The Old Spanish Trail is a 700 mile long historical trade route that connected the northern New Mexico settlements near Santa Fe, New Mexico with those of Los Angeles, California. The trail’s rugged terrain discouraged the use of wagons. It was always a pack route, mainly used by men and mules.
The routes and trails link California, Nevada, Arizona, Utah and Colorado. The Old Spanish Trail consists of a series and different trails and routes some of which are in service today.
Old Spanish Trail Routes
All routes came together at Fork of Roads, east of present-day Barstow in the Mojave desert, and then crossed Cajon Pass between the San Gabriel and San Bernadino Mountains to Coastal California.
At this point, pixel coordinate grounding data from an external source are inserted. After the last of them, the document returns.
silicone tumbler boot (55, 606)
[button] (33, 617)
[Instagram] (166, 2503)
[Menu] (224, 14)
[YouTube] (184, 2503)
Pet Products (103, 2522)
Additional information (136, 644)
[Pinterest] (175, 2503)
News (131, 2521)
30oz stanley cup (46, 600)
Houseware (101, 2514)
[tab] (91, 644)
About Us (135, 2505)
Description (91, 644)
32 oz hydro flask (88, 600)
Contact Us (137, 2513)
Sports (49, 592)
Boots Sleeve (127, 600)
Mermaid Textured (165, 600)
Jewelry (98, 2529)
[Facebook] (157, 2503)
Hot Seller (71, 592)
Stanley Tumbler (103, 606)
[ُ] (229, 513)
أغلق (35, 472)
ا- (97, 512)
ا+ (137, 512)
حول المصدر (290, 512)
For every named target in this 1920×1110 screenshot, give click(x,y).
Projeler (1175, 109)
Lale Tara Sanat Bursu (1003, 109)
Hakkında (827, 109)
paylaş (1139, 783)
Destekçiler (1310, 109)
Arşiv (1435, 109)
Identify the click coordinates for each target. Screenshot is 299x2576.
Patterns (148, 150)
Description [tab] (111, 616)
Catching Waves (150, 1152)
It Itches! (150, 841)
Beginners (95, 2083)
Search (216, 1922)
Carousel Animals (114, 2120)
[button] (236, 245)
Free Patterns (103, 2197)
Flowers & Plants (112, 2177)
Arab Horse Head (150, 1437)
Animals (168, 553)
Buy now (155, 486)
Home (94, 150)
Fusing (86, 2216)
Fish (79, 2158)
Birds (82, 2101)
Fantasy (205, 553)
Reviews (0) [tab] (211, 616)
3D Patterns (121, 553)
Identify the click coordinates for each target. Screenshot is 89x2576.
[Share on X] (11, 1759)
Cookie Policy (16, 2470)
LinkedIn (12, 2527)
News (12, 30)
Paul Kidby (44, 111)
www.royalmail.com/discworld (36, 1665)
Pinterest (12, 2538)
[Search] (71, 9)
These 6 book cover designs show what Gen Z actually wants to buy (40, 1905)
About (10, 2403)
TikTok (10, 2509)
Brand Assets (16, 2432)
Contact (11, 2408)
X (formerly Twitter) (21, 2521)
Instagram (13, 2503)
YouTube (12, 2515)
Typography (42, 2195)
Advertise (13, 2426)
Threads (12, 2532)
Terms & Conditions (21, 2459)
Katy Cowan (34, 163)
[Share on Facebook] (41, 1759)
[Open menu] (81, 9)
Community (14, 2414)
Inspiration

After negotiating the pass, traders had an easy two to three days travel to the San Gabriel Mission and beyond to Los Angeles.
The first complete trip across the trail began in Abiquiú, northwest of Santa Fe. The Armijo party followed well-known trails northwest to the San Juan River, then nearly due west to the Virgin River. They used the Crossing of the Fathers, cut into rock canyon wall some 75 years earlier by the Domínguez-Escalante party. Armijo’s caravan went down the Muddy River and across
the Mojave Desert to the Amargosa and Mojave Rivers, through Cajon Pass and down to Mission San Gabriel.
Main Northern Route
First blazed by William Wolfskill and George C. Yount in 1831, this route veered northwest from Abiquiú through Southern Colorado and central Utah. It avoided the rugged canyons of the Colorado River that the Armijo party had encountered and took advantage of the better water and pasture resources across central Utah before returning to the Colorado River and Armijo’s route not far from Las Vegas.
This route followed well-known trapper and trade routes north through the Rio Grande gorge to Taos and into southern Colorado. It then went west through Cochetopa Pass, largely open during the winter when other passes were snowed in and up the Gunnison River valley, rejoining the Northern Route near present-day Green River, Utah.
The Mojave Road is a 188-mile crossing of the Mojave Desert long used by area Indians and by Spanish explorers and missionaries, it was first traveled by Jedediah Smith, an American trapper, in 1826.